-- Supplied text --
Dear National Trust
I am a National Trust member.
I’m also an International Board Certified Lactation Consultant (IBCLC) and as such work with families of young babies to support infant and young child feeding.
I am shocked, disappointed and enormously surprised that your organisation has chosen to partner with manufacturer and distributer of artificial breastmilk substitutes, Hipp Organic. To give such a company advertising access to your members and to users of the National Trust estate is unethical and deeply concerning. As an NT member may I ask you to strongly reconsider this inappropriate, damaging and unscrupulous decision.
In particular, may I draw your attention to the following:
The World Health Organisation (WHO) has a Code for the Marketing of Breastmilk Substitutes which aims to contribute to the safe feeding and better nutrition of babies and protect parents and breastfeeding from aggressive marketing of baby foods. It’s a marketing code which aims to restrict promotional practices which entice parents to replace their breastmilk with commercial products. National Trust’s partnership with a formula company in the knowledge that you have many members with young children suggests you have not understood what formula company marketing sets out to do and what protections global health organisations continue to try to put in place to protect those families. Please inform yourselves and your staff. Here is a link to the Code itself https://www.who.int/nutrition/publications/code_english.pdf
This is not about trees and to make it appear so is deeply cynical and insulting to your membership. According to a recent study by Imperial College, London, which was published in the British Medical Journal, “breastfeeding for six months saves an estimated 95-153kg CO₂ equivalent per baby compared with formula feeding”. Marketing of formula milks to new families directly undermines breastfeeding. Formula manufacture and distribution has an enormous negative impact on the environment. (https://doi.org/10.1136/bmj.I56460)

-- Actions to take --
A. Repeat the letter to the National Trust, starting with "Dear National Trust" and going on through "young child feeding.".
B. Answer these about the letter to the National Trust:
(i) What professional certification does the writer hold?
(ii) Which company has the National Trust chosen to partner with?
(iii) Which institution carried out the cited study on breastfeeding and CO₂?
The data that follows has no connection to the letter above.

-- Data section --

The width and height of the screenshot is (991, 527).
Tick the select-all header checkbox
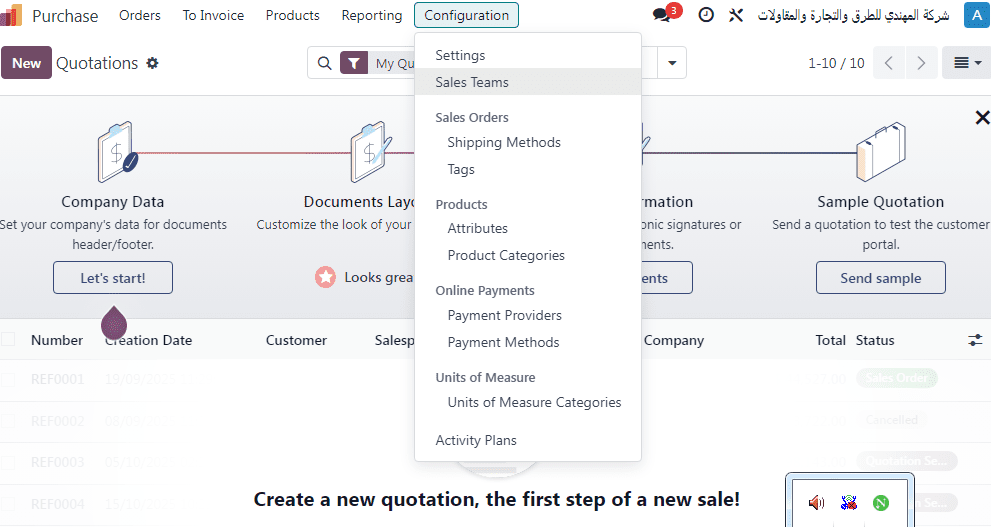click(x=8, y=340)
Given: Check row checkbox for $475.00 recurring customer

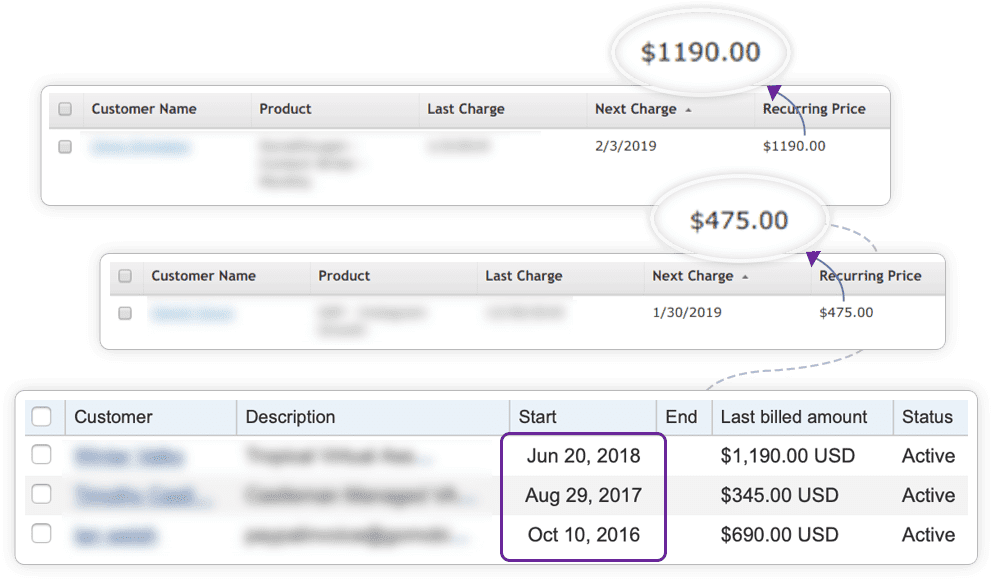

-- Answers for each item --
A.
Dear National Trust
I am a National Trust member.
I’m also an International Board Certified Lactation Consultant (IBCLC) and as such work with families of young babies to support infant and young child feeding.

B.
(i) International Board Certified Lactation Consultant (IBCLC)
(ii) Hipp Organic
(iii) Imperial College, London